**Problem:** Output exactly the line containing "Select the 模拟器 tab" and each line after it through the last line of the records, and nothing else.

(Records for this exercise)

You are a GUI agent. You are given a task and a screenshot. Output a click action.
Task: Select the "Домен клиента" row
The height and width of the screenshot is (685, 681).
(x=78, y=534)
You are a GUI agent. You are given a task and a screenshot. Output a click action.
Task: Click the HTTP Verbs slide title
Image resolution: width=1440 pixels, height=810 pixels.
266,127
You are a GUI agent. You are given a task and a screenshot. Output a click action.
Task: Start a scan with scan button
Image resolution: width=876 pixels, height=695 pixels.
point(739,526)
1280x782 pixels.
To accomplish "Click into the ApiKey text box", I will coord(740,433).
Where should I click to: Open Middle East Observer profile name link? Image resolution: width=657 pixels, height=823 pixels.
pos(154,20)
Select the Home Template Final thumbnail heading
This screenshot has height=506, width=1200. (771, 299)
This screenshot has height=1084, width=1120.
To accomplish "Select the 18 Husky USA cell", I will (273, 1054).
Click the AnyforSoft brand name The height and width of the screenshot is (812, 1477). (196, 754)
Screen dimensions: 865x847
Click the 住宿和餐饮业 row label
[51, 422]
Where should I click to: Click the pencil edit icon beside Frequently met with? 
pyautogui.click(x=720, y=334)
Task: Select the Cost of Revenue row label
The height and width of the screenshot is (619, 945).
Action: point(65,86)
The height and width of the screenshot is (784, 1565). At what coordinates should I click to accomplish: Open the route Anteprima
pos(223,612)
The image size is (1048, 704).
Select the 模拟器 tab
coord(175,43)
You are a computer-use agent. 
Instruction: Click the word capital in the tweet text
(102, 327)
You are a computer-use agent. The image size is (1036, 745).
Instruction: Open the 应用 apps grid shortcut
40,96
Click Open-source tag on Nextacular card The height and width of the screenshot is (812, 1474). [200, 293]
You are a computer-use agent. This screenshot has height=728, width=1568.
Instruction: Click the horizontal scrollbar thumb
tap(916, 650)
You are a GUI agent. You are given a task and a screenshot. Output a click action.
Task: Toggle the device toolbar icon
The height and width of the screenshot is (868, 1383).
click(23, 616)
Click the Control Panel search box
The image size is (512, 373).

(End Records for this exercise)

**Response to this task:**
Select the 模拟器 tab
coord(175,43)
You are a computer-use agent. 
Instruction: Click the word capital in the tweet text
(102, 327)
You are a computer-use agent. The image size is (1036, 745).
Instruction: Open the 应用 apps grid shortcut
40,96
Click Open-source tag on Nextacular card The height and width of the screenshot is (812, 1474). [200, 293]
You are a computer-use agent. This screenshot has height=728, width=1568.
Instruction: Click the horizontal scrollbar thumb
tap(916, 650)
You are a GUI agent. You are given a task and a screenshot. Output a click action.
Task: Toggle the device toolbar icon
The height and width of the screenshot is (868, 1383).
click(23, 616)
Click the Control Panel search box
The image size is (512, 373).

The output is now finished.